The 16-day government shutdown House Republicans forced in October 2013 over Obamacare earned them nothing and might have contributed to the party’s gubernatorial loss in Virginia the next month. But one year later, Republicans romped in the midterms.
Democrats forced a three-day shutdown during Mr. Trump’s first term in early 2018 on immigration issues, but quickly folded after then-Democratic Sen. Joe Manchin of West Virginia threatened to retire if they didn’t back down. It had no effect on the party’s strong performance in the 2018 midterm elections.
Shortly after that, Mr. Trump forced a 35-day government shutdown in late 2018 and early 2019, the longest in U.S. history, to try to force Democrats to fund a border wall. He got nothing for it, and his poll numbers briefly dipped, but the political fallout quickly faded.
This year, Democrats are leading in contested gubernatorial races with elections in November in Virginia and New Jersey. Particularly in Virginia, home to many federal workers, a shutdown carries risk. And even if it has little impact on next year’s midterms, that might be cold comfort for Democrats if the Trump administration uses the moment as an opportunity to further slash the federal workforce.
Republican strategist Doug Heye was working for a member of House GOP leadership in 2013 when Republican leaders reluctantly backed a push from rank-and-file members and forced a shutdown, only to relent two weeks later.
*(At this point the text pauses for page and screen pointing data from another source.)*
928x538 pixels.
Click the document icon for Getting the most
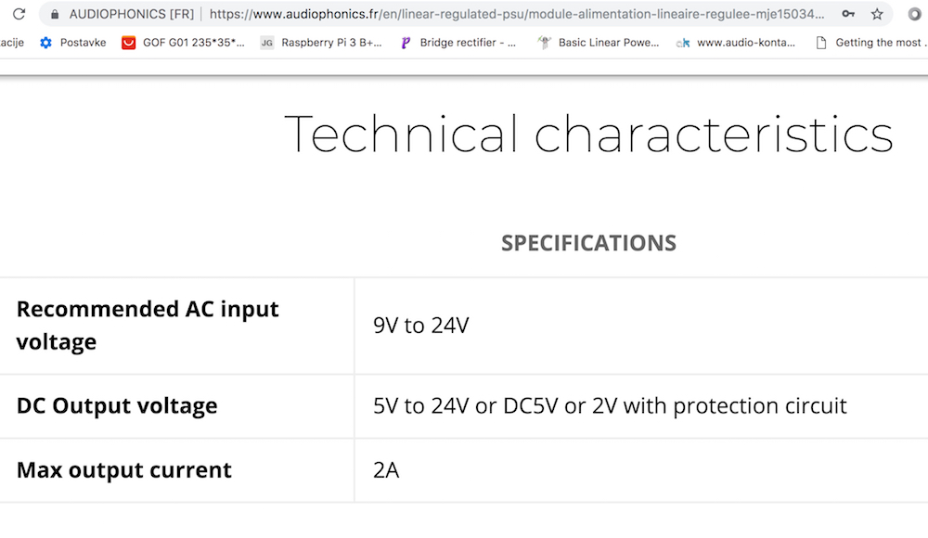point(821,43)
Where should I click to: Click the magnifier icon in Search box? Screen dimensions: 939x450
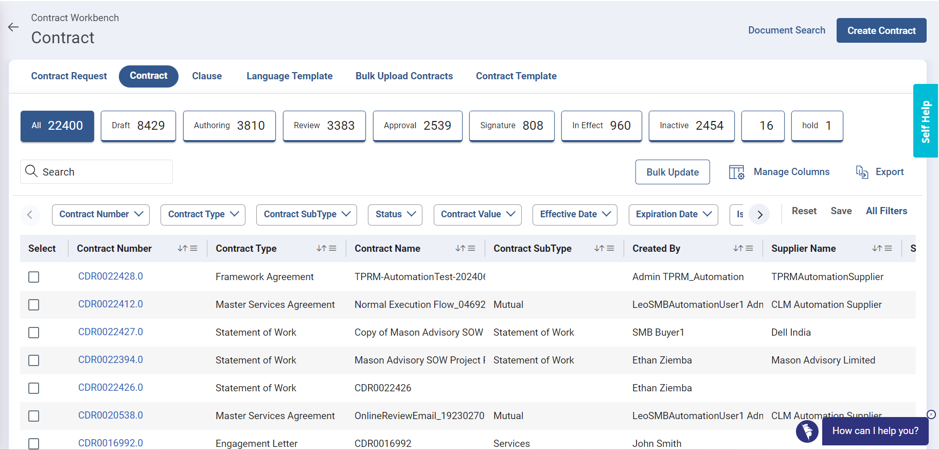click(31, 171)

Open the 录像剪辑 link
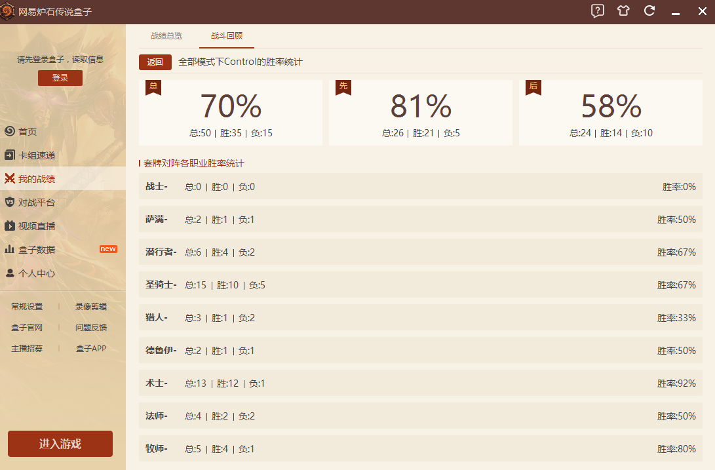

He sees Democrats doing the same thing now – seeking a fight to placate their base without a realistic objective. It’s like a soccer player scoring an own-goal “and talking about how hard he kicked the ball,” Mr. Heye says.
And a president who has sought since Day 1 to expand his own powers while slashing the federal government is likely to exert as much pressure as possible in this situation, he adds.
“The potential for a long [shutdown] is very real,” says Mr. Heye. “It’s a situation that gives the executive branch more power, so why would Trump not want that?”